[Stored records]
*-*-*

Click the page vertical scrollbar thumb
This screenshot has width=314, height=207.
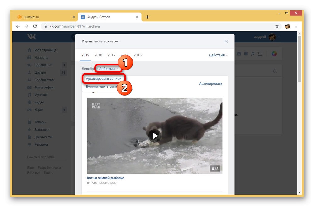point(299,59)
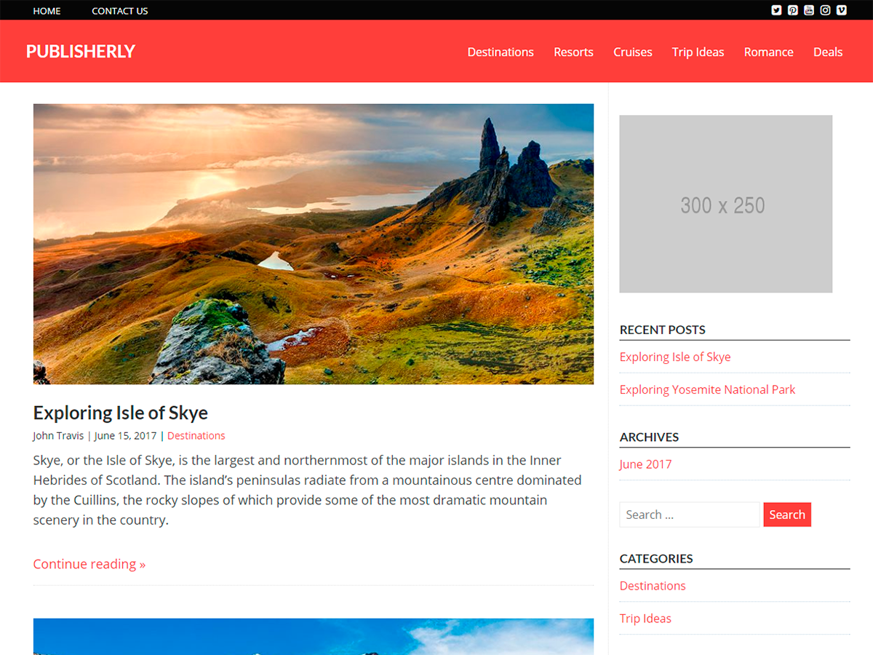Open the June 2017 archive

[645, 464]
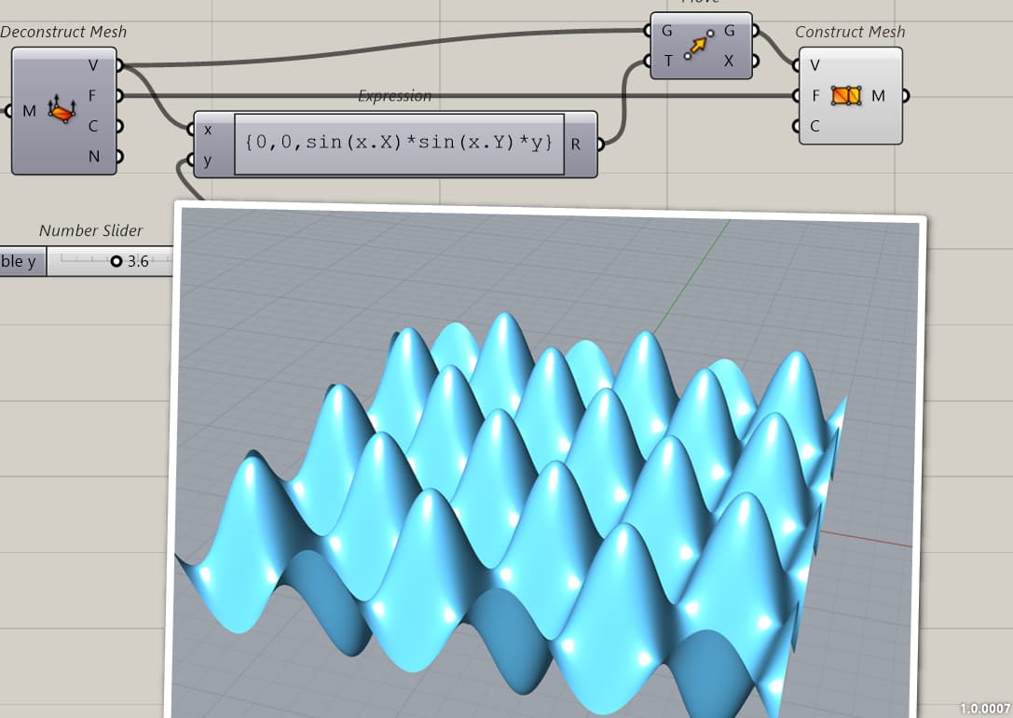
Task: Click the Construct Mesh title label
Action: (849, 31)
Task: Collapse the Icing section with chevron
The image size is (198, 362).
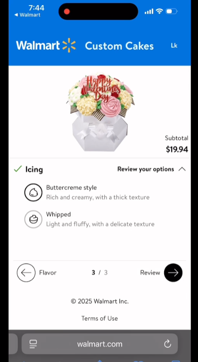Action: 182,169
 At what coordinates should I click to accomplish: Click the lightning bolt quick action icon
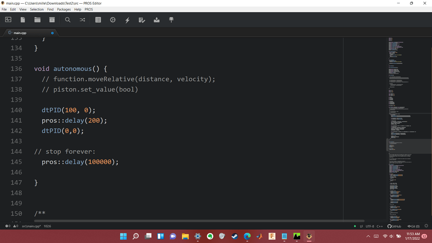click(x=127, y=20)
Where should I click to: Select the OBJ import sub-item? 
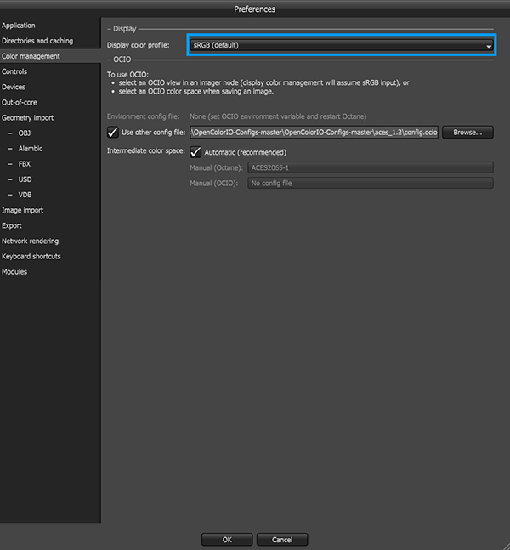[24, 133]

*-*-*

• _AIM OF THE EXERCISE_: Repeat all of the data above word for word, minus the pictures.

• _ANSWER TO THE EXERCISE_:
Click the page vertical scrollbar thumb
This screenshot has width=314, height=207.
point(299,59)
Open the June 2017 archive

[645, 464]
Task: Click the Construct Mesh title label
Action: (849, 31)
Task: Collapse the Icing section with chevron
The image size is (198, 362).
Action: 182,169
 At what coordinates should I click to accomplish: Click the lightning bolt quick action icon
click(x=127, y=20)
Where should I click to: Select the OBJ import sub-item? 
[24, 133]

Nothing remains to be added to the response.